Brand new Cadillac
Posted by Burgess
I was in the barbershop late last night trying to fix those damn leaky faucets. Some meathead building inspector named Boston–of all things–has been snooping around busting my balls. Said if he were me he’d sue the manufacturer for selling crap like my designer sinks “new.” I was on my back, head under the counter trying to work around the U-bend when Pauly came in whistling.
“You’re chipper,” I said.
“Don’t even try it, you fuck,” he replied.
“What are you talking about?”
“I’m feeling good, asshole. Don’t even think about tossing a wet shadow on my party.”
I thought about throwing the wrench at him, but his head was framed by the window. If I missed it would cost me at least a pane. I went back to tightening the stems. Then I felt something hit my chest. I looked down and saw this picture.
“What’s this?”
“Okay, I’ll tell you,” he said.
“That is a picture of me sitting with two beautiful ladies. One of whom I have just come back from a very nice date with.”
I chuckled. “I thought something was going on there–Dr. Moody seemed pretty taken with you when I spoke with her earlier.”
“Of course she is,” he said. “But I’m not talking about Millenia. I had a date with the divine Ms. Slade.”
“Sable?!”
He nodded, a shiteating grin on his face. I sat up. My fingers tightened around the handle of the Stillson. “Bullshit. Where’d ya take her?”
He tossed another picture onto my lap:
“Tattletales?!”
“Yeah. It was her idea.”
“Her idea? Sable? Tattletales?”
“Use a period, kid. Maybe I mentioned about it being the only place I knew around here to get something to eat. They make a very good Scotch sandwich.”
“Do I dare ask?”
“You never heard that? Jesus, you’re dumb. Anyway, she liked it. She was tipping like crazy. Then she started making innuendos about threesomes and telling me her fantasy of getting it on in the back of a Cadillac.”
“That sounds more like a fantasy of yours, Pauly.”
“I know, doesn’t it? I was curious, too. So I bought a Cadillac to find out.” He tossed another photo at me.
It was a Cadillac alright. And Sable was right there with him in the passenger seat, dressed to kill. “How did you get the money…wait a second, is that car on top of the Wawa?”
“Yep, it sure is.”
“How the hell did it get there?” I grabbed the last picture out of his hands.
“It’s one of the new models–it flies. And if anything will get a girl into the backseat it’s a flying car.”
“I don’t see you in the backseat though, Pauly. What happened?”
Silence.
“You froze up?” He was trying not to give anything away, but I’ve played poker enough times with him to know the score. “You did. You couldn’t close. You had stunning Sable Slade alone in a flying Cadillac with you after she was dropping hints in a strip club and you couldn’t even make a move?” I guffawed.

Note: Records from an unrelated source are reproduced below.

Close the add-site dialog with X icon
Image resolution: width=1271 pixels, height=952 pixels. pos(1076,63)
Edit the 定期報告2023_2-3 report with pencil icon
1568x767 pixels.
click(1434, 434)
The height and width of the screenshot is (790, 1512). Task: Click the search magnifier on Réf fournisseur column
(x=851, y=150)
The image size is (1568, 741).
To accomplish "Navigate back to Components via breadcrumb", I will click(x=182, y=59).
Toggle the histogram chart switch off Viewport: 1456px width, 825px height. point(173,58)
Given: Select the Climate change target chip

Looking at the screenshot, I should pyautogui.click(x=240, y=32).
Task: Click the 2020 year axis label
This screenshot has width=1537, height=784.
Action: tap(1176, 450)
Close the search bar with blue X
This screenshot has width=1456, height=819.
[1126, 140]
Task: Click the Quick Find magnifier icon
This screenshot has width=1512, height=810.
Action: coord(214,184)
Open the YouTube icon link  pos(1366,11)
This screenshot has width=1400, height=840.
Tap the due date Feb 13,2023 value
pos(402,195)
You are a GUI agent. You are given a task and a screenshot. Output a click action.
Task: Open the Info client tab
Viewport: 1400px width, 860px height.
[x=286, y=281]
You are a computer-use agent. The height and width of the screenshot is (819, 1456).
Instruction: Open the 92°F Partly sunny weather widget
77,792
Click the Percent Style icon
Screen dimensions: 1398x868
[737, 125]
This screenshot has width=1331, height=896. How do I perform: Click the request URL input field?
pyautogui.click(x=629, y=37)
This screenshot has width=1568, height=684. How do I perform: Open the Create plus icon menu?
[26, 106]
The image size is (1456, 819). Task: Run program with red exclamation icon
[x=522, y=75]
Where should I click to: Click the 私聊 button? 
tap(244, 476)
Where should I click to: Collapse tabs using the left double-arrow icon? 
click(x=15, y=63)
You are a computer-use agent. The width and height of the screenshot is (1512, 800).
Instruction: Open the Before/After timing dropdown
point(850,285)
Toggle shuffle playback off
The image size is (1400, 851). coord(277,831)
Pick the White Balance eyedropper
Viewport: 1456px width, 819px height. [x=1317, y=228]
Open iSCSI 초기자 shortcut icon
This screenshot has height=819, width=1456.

He grabbed the pictures from my hands and pushed me out the door. I laughed as far as the curb. Where did Pauly get the cash to buy a Caddy?


















Well, I can see it. I mean, Pauly was hot back in the day - I’ve seen the photos on your Aunt Liddie’s dresser. Looked a little bit like Sinatra back then…
Myg is right, Pauly is very hot! Can you believe he froze up on me after teasing me with stories of his big back seat. I demand a second date.
Well, I’m not going to act as the intermediary on this one. *shakes his head in dismay* You know where to find him. Don’t say I didn’t warn you.
So someone has been complaining about the sinks? What an asshole!
Alex, you’ve been working on those leaky faucets for days now - sure you don’t want to just try some duct tape?
And I can’t believe I’m saying this, but I’m with Pauly on this one.
See, I’ve met Sable.
And I froze up. We weren’t even near the back seat of anything!
Oh, sure, I like to blame it on lag from nearby crappy camping casino scripts, but it’s time to be honest here.
Trust me, Alex, you ever get a chance to visit the over-sized back seat of a huge flying Caddy with Sable and you’ll freeze up like you had just jumped into a frozen lake, I tell ya. One word, and it rhymes with shrinkage.
I know one thing, though, for an aging old drunk dude, that Pauly sure can parallel park the hell out of a flying Cadillac. On top of convenient stores, sure, but still. I can see why the ladies are impressed - and all this time I thought it was the hat.
Oh he *is* good at parking. He has all these nostalgic stories of studying under the pontiff of the parallel, Mr. Close-Quarters, the magnate of maneuvering… the famous Van Parker himself. I’ve heard them all. Don’t let him corner you at the Wawa over morning coffee, you’ll never get your day started. Let alone how long he can stretch 15 minutes during a simple trim at the barbershop.